**TEXTO PARA LEER:**
= = = = = = =

El dispositivo narrativo elegido por Igarashi es tan sencillo como eficaz: la historia de Sano, un joven que regresa a un pequeño pueblo costero japonés donde conoció a su esposa fallecida, se despliega en una estructura invertida. El presente —gris, hosco, amargo— cede lugar a un pasado vibrante y cargado de promesa. Lo que en un inicio parece un relato de duelo, se revela como una historia de amor reconstruida desde su punto final. La apuesta del director es clara: solo comprendemos la dimensión de una pérdida cuando podemos asomarnos a la belleza de lo perdido.
En los primeros 40 minutos, Sano (interpretado con contenida desesperación por Hiroki Sano) deambula como un fantasma por los rincones del hotel donde una vez fue feliz. Busca una gorra roja, símbolo trivial pero cargado de sentido, como si encontrarla pudiera restituir algo del tiempo perdido. Es apático, irritable, incapaz de conectarse con quienes le rodean, y su desesperación se vuelve tangible. La cámara lo sigue con distancia, registrando su letargo con una sobriedad que se aleja del melodrama. La tristeza aquí no es estallido, sino estancamiento.
Pero entonces, en un sutil viraje temporal, la película retrocede a 2018. En el mismo escenario, con la misma habitación y la misma vista al mar, irrumpe Nagi (Nairu Yamamoto), una joven fotógrafa cuya vitalidad y ternura son el contrapunto perfecto al abatido Sano del presente. Yamamoto interpreta a Nagi con una naturalidad desarmante: es ligera, divertida, curiosa, y su presencia inyecta a la película un aire de libertad emocional. No hay artificio en su gestualidad, ni énfasis innecesarios; es como si la cámara simplemente la descubriera.
La historia de amor entre Sano y Nagi se construye con gestos mínimos, miradas cruzadas en el vestíbulo del hotel, paseos nocturnos, una cena improvisada. Hay ecos de Before Sunrise de Richard Linklater en esta parte del filme: la sensación de un instante compartido que trasciende su fugacidad, de una conexión que parece destinada. Sin embargo, a diferencia de la obra de Linklater, aquí el futuro ya ha sido revelado, y cada risa, cada toque, cada plano luminoso arrastra consigo la sombra del final. La nostalgia se vuelve anticipada, el dolor se adelanta al goce.

= = = = = = =

**MATERIAL QUE SE ENTREGA:**
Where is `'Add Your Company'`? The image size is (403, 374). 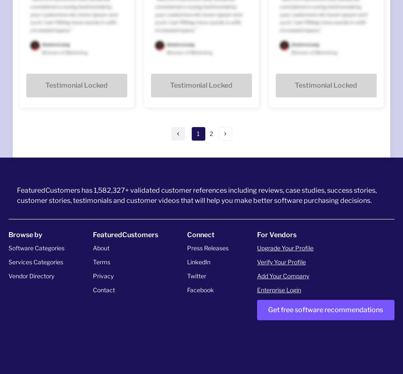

= = = = = = =

**LO QUE HAY QUE HACER:**
1. Anota los gestos mínimos con los que, según la reseña de la película, se va armando la historia de amor entre Sano y Nagi.
2. Responde con los datos de la reseña de la película, una respuesta por línea:
(a) ¿Qué objeto busca Sano por el hotel?
(b) ¿A qué año vuelve la película en su cambio de tiempo?
(c) ¿De qué película de Richard Linklater se notan ecos?

**LAS SOLUCIONES:**
1. Miradas cruzadas en el vestíbulo del hotel, paseos nocturnos y una cena improvisada.

2.
(a) Una gorra roja.
(b) A 2018.
(c) De Before Sunrise.